My smartphone is the best and worst thing that has ever happened to me.
Someone asked me last night what I liked and didn't like about my phone, as she's in the market for a smartphone. I have an iPhone 4s, which is sort of irrelevant to my train of thought here, but anyway. I love that I always have a camera on hand now, and so many moments that I would usually miss because I feel weird carrying around a real camera are easily captured. I love that I can quickly and easily share cute videos or pictures with my family via text or email. I love that I now have GPS even if my car doesn't. I love that I can check the weather forecast from beneath the jumble of my blankets without even fully opening my eyes. (I admit though that I sometimes remind myself of Phoebe from Friends, the one where she walks into the apartment and asks, "Hey, can we turn on the TV? I think it's raining outside.") I love that I can access all my favorite blogs and shopping and to do lists and schedule with a few taps. I love streaming Netflix on my laptop, which in combination with my DVR totally makes up for our lack of cable tv, because it saves me from flipping through the channels to relax and lets me watch what I want, when I want.

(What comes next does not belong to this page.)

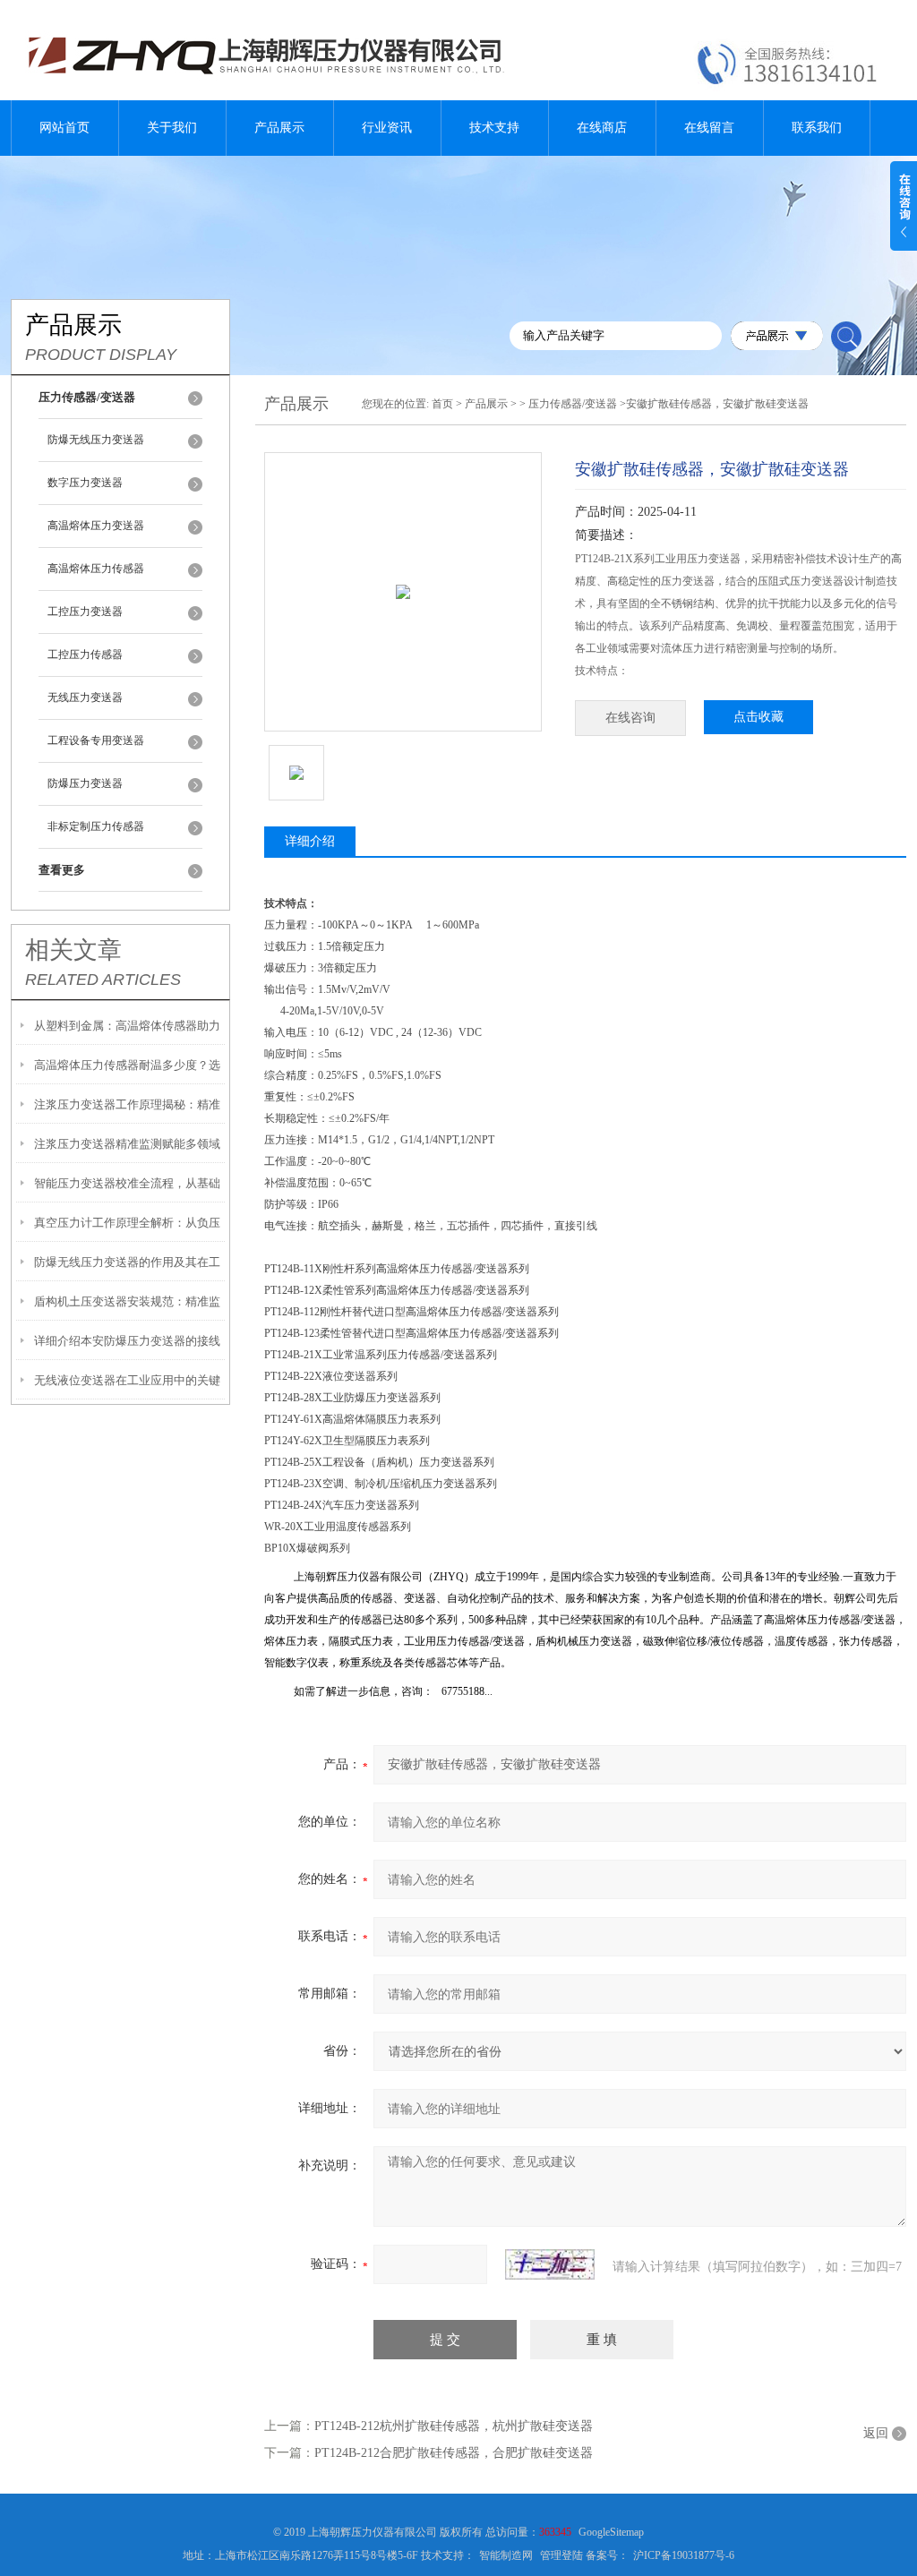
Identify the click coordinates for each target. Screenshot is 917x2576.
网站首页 (64, 127)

But.....I feel like it often overtakes my life. I despise looking up from my phone, and seeing my husband totally absorbed in his as well, both of us completely tuning out the room, and each other. I love pulling the laptop into bed so that I can knit and watch Real Housewives of whatever before I go to sleep while simultaneously referencing my pattern online.....but I also hate realizing that my husband is downstairs watching tv and working on his laptop far too late into the night at the same time.
I like that everything is all neatly bundled into my smartphone, but every time I think of taking a technology free weekend I have so many, well what about this questions. Like, well I would turn it all off but then it's also kind of our home phone so what if someone needs me? Or what if I ONLY use it to take and send that daily photo? (And if I pre-schedule a daily email does that even achieve the purpose of unplugging? Or is that cheating?) Or what if I'm knitting and I haven't printed out my pattern, can I fire it up to check on it then? And what if my husband implodes from not being able to do his fantasy sports or whatever it is that he's over there pecking away at? Doesn't the very fact that I have so much heartburn over the mere suggestion of 48 phone/laptop/tb free hours - EVEN when I'm just proposing it TO MYSELF - say that this is sort of a problem?
I'm not sure if I have a point here.....this is just a stream of consciousness that I felt the need to document. Electronically......(is this irony?)